• **Exercise inputs**
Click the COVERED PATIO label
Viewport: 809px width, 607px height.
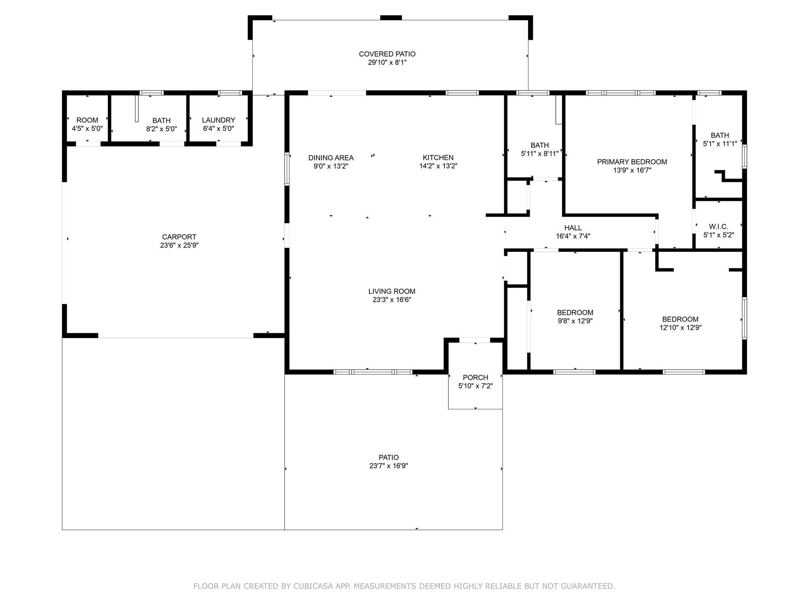(x=387, y=54)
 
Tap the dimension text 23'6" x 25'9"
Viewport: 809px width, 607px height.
(x=179, y=245)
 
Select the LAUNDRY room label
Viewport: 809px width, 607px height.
(x=218, y=120)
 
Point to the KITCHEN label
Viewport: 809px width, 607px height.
(x=438, y=158)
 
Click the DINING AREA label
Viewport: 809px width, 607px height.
(x=331, y=158)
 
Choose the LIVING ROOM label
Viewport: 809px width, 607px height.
(x=392, y=291)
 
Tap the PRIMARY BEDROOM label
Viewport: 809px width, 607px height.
(x=632, y=162)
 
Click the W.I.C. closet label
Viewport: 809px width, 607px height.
(x=719, y=226)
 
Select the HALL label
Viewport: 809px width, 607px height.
(x=573, y=228)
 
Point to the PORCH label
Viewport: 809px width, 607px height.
(x=476, y=377)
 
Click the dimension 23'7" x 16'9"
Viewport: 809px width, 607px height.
(x=389, y=466)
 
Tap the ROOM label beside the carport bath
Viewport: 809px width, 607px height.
(x=87, y=120)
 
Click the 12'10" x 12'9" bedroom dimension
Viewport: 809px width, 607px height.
(x=680, y=328)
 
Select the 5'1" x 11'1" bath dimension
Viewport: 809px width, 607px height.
(x=720, y=144)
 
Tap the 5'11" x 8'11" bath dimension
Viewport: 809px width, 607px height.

• **Short task**
Rescale the entries from the first one through the line holding "(x=331, y=158)", inclusive. Give every line again, requests included, with each answer coordinate multiplied by 0.65 and rounded to a whole number (halves round up), and leave out the pictures.

• **Complete answer**
Click the COVERED PATIO label
Viewport: 809px width, 607px height.
(x=252, y=35)
 
Tap the dimension text 23'6" x 25'9"
Viewport: 809px width, 607px height.
(x=116, y=159)
 
Select the LAUNDRY room label
Viewport: 809px width, 607px height.
(x=142, y=78)
 
Point to the KITCHEN label
Viewport: 809px width, 607px height.
(x=285, y=103)
 
Click the DINING AREA label
Viewport: 809px width, 607px height.
(x=215, y=103)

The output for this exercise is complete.